Within this it is interesting to discover that, contrary to the firmly held beliefs of parents and teachers alike, homework has little impact until children are of secondary school age.  While schools have embraced the rest of Hattie’s work, many have been nervous about acting on this.  Why is this?  I think the answer might be us – parents.

I have been interested in parents’ responses to this change in our school.  Many are delighted to feel they are being given some time to enjoy their children after school. Some are relieved to no longer have to battle through activities that their children resist with passion.  Other however, have concerns about the potential risks of leaving homework altogether.  They see homework as a key pillar of education and are worried that removing it will leave the whole endeavour less safe as a result.  This can be even more the case for parents worried that their children are not keeping up with their peers.

It strikes me as being a bit like the case for antibiotics from your GP.  When my children are really ill, I desperately want them to be better and go to the GP hopeful that there will be some magic medicine to achieve this.  However, the doctor knows that most of the illnesses she sees wont be affected by antibiotics.  Indeed giving them may be counterproductive, building resistance for when they are really needed.  So my GP does not respond to my pleading eyes and write a prescription to make ME feel better.  She trusts her professional knowledge instead and rises to her responsibility to do what is best for my child.  And although it feels disappointing at the time, I trust the training and ongoing study of my GP and know that she will be there to continue to support us and change her approach if necessary.

I have heard that there are some GPs who do prescribe more freely, perhaps because it is easier, but I believe that this is lessening as the evidence becomes more widely known and public opinion changes accordingly.

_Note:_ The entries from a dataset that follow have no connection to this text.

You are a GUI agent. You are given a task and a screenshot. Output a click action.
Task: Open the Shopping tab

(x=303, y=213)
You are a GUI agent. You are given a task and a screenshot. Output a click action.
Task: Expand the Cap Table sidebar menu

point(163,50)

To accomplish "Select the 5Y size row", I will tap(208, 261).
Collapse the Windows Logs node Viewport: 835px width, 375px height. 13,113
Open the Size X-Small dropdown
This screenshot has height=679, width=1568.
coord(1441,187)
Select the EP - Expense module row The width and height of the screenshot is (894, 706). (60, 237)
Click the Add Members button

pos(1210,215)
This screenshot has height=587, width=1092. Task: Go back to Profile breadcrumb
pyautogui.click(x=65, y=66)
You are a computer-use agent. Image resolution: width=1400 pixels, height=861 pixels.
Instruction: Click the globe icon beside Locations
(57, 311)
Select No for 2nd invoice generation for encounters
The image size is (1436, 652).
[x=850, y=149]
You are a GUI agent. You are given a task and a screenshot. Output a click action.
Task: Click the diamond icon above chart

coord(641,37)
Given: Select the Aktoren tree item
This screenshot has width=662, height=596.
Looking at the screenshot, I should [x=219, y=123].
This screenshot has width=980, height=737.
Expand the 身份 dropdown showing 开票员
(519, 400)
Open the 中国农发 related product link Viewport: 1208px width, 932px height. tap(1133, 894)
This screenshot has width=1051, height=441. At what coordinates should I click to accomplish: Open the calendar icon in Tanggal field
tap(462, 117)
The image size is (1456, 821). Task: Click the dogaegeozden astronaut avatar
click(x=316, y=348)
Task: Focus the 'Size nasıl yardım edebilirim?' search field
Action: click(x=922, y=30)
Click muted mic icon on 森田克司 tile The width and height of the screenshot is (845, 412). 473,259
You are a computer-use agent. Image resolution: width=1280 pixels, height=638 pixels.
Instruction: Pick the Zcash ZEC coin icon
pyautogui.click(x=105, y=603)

Similarly with homework, we parents want our children to have the best opportunities to learn and develop with a view to becoming the best they can be.  Just like wanting our children to be well, this is a positive attitude.  However, when considering the means to achieve it we need to trust the professionals tasked with knowing this.  While our gut feeling might be that more work must be better and that we have a responsibility to help with this, the evidence does not back this up, at primary school.  Indeed, my experience as a parent is that homework takes time away from enjoying activities together, adds pressure to family life and doesn’t actually influence my children’s learning.

My children tend to find their homework straightforward and I used to be a teacher, so it’s not difficult for me to help them when they don’t.  Yet, still I find it a stress.  How much more difficult must it be then for children who are struggling and whose parents haven’t been trained to teach them, not to mention those who have other pressures in life that must take precedence over ‘rainbow writing’.  To be putting families under this pressure when it DOES NOT WORK, is wrong.

As a professional, often working with children who are finding school particularly difficult, I frequently have to reassure parents and talk them out of their plans to hire tutors and buy all sorts of well marketed products to save their child from going under.  Ironically, it is often the pressure of doing more and more of what they find difficult that leaves them feeling like they are drowning.  Most teachers I speak to agree with me on this and will tell parents to leave it if children are struggling or  are finding it too stressful.  Yet few have the confidence to stop giving homework altogether.  Our schools need confident, well informed leaders to make such a grand change.

Now, just like the GP, the well-trained teacher will be able to assess and respond to individual situations according to their need.  For some children, in some circumstances, doing some work at home might well be helpful.  However, giving everyone homework to tackle that would be like giving my children antibiotics every time they have a sore throat just in case it is tonsillitis, without even looking in their mouths.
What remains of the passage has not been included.